• Sweden’s Stark wins US Women’s Open

    Maja Stark 1 June 2024 Patrick McDermott Getty Images
    Maja Stark

    Maja Stark captured her first Major title in impressive style on Sunday, carding an even-par 72 to win the US Women’s Open by two strokes over top-ranked Nelly Korda and Rio Takeda.

    Sweden’s Stark put on a clinical display on the imposing Erin Hills course in Wisconsin, where back-to-back bogeys to finish her round proved inconsequential as her seven-under total of 281 gave her the victory with room to spare.

    She became the third player from Sweden to lift the trophy and the first since Annika Sorenstam won her third in 2006.

    “This just feels huge,” said Stark, who admitted her best golf “felt like it was so far away” coming into the week.

    “You always kind of know that it’s possible, but there are so many good golfers on this tour … I didn’t think I would be able to do it this week.”

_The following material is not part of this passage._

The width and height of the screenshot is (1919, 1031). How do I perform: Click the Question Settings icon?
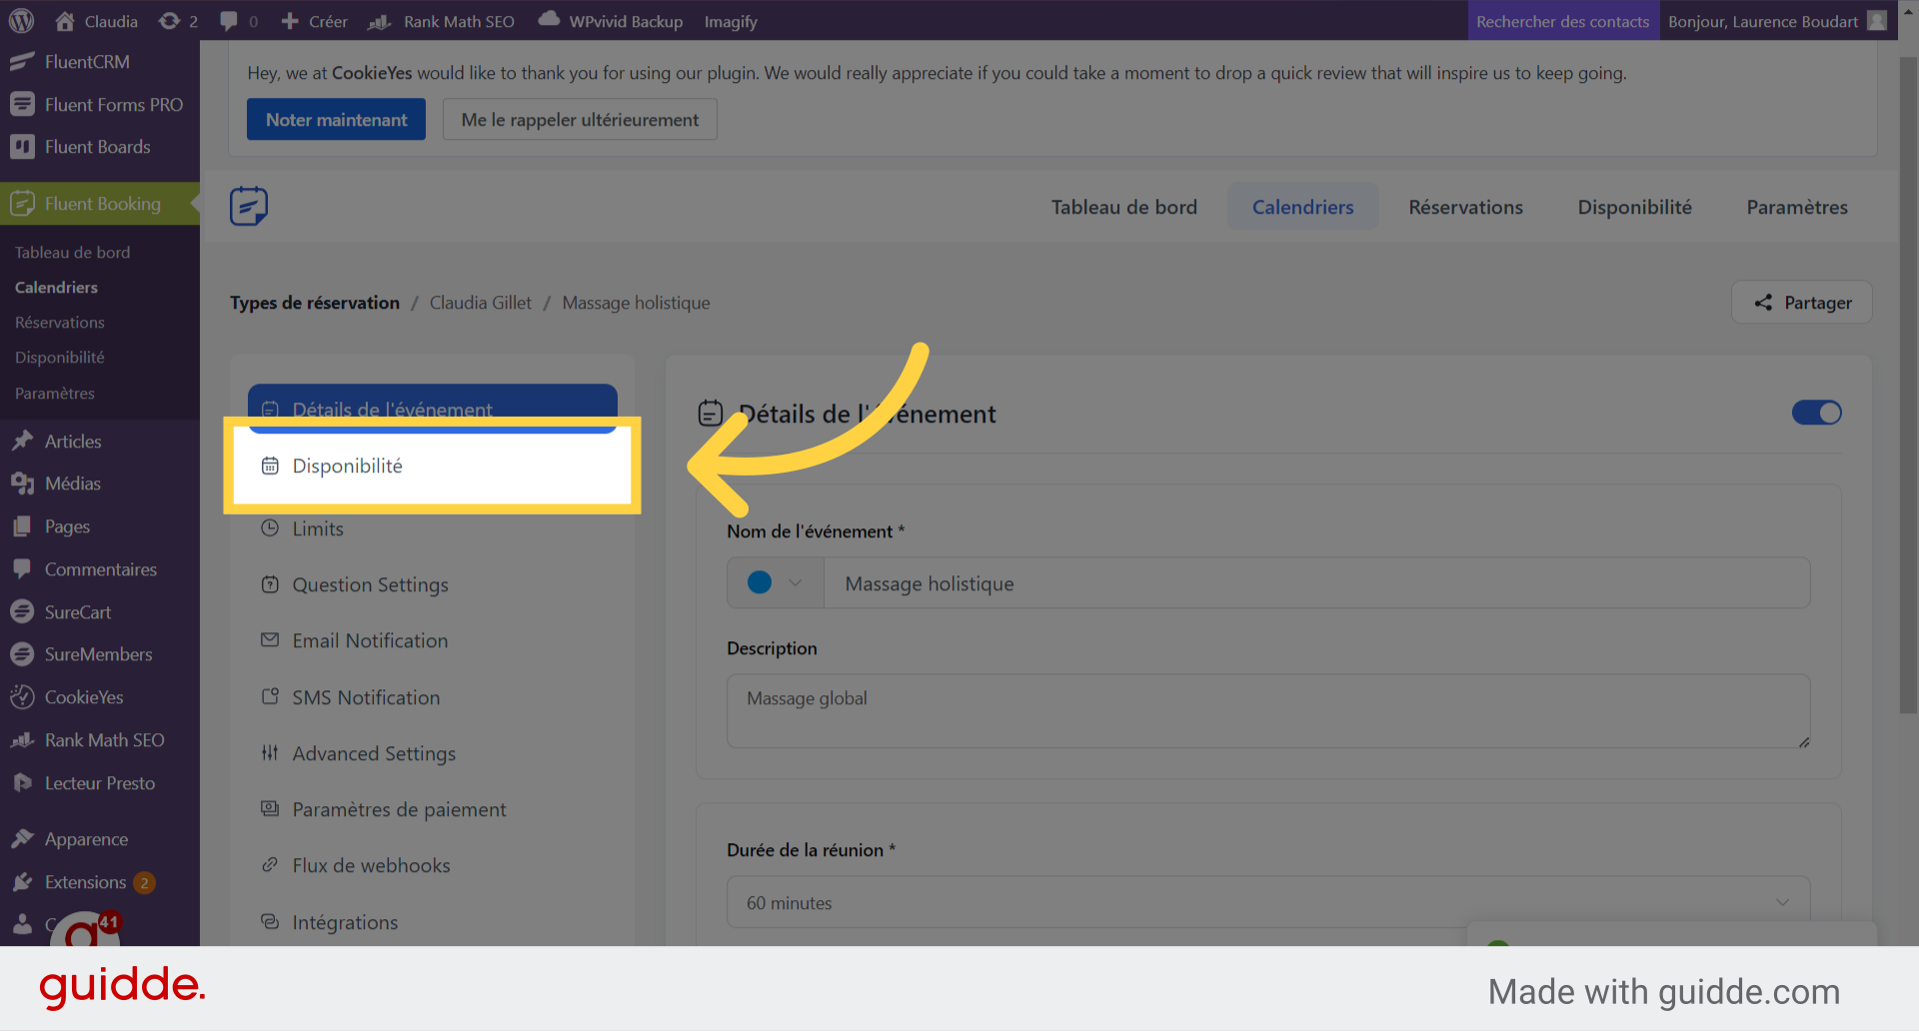[270, 584]
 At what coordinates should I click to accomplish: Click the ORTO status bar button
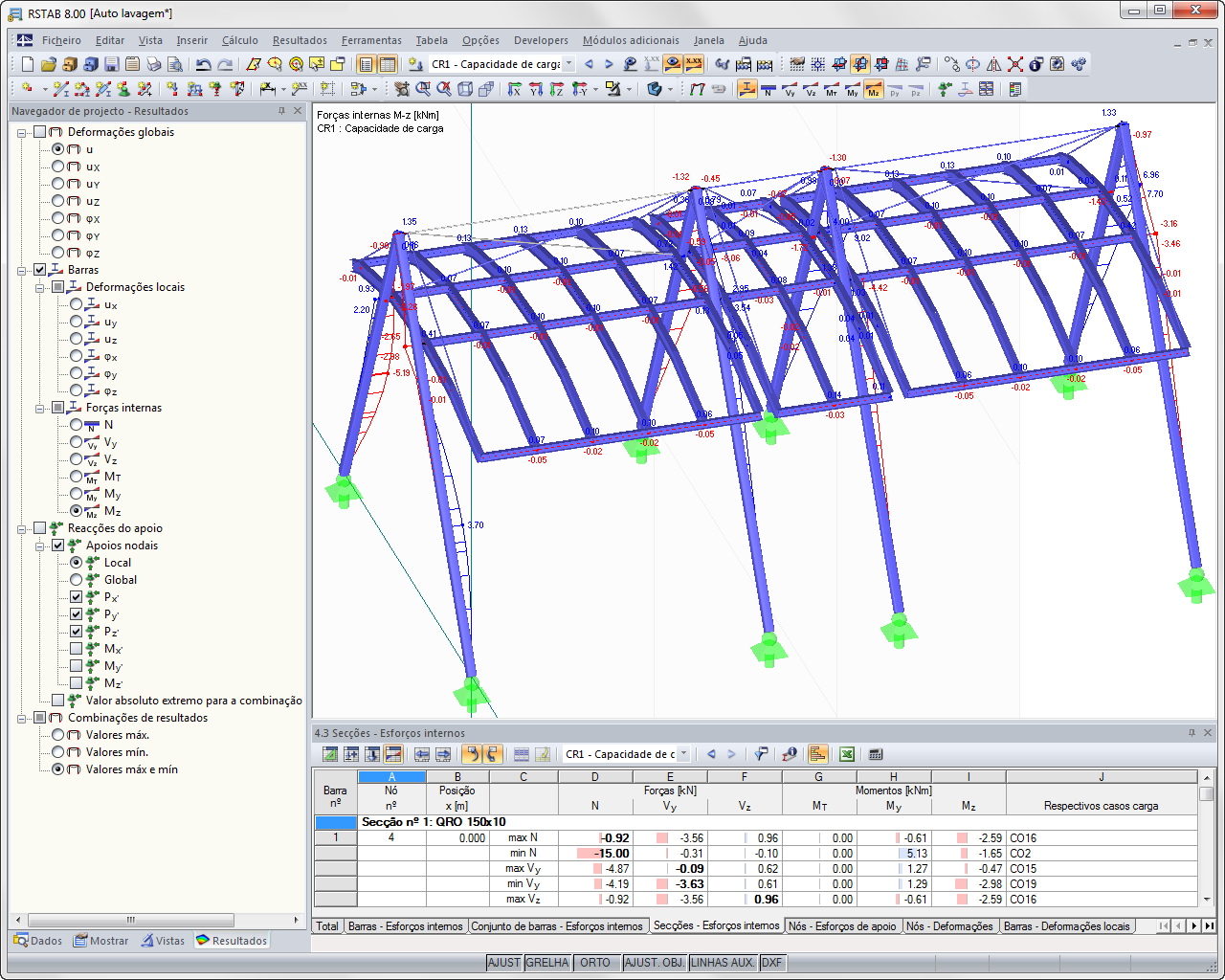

    Leading by one to start the day, Stark opened with five straight pars, benefitting from a lucky break at the 5th when her tee shot scooted through the left rough and settled in the fairway.

    She then pushed her lead to two strokes with her first birdie of the day at the par-three 6th, where she rolled in a 21-foot putt.

    She gave a stroke back at the 7th, where her tee shot found a fairway bunker, and was clinging to a one-stroke lead when she arrived at the 11th.

    That changed in moments, however, Stark rattling in a 14-foot birdie putt at 11 shortly after Korda’s three-putt bogey at the 13th dropped the American star to five under, the sequence of events leaving Stark with a three-stroke cushion.

    Korda, who started the day three shots adrift, applied pressure with back to back birdies at the 7th and 8th.

    After her bogey at 13 she pulled a stroke back at the par-five 14th, where she had a look at eagle but settled for a birdie.

    Japan’s Hinako Shibuno and Takeda also reached six under with birdies at the 14th.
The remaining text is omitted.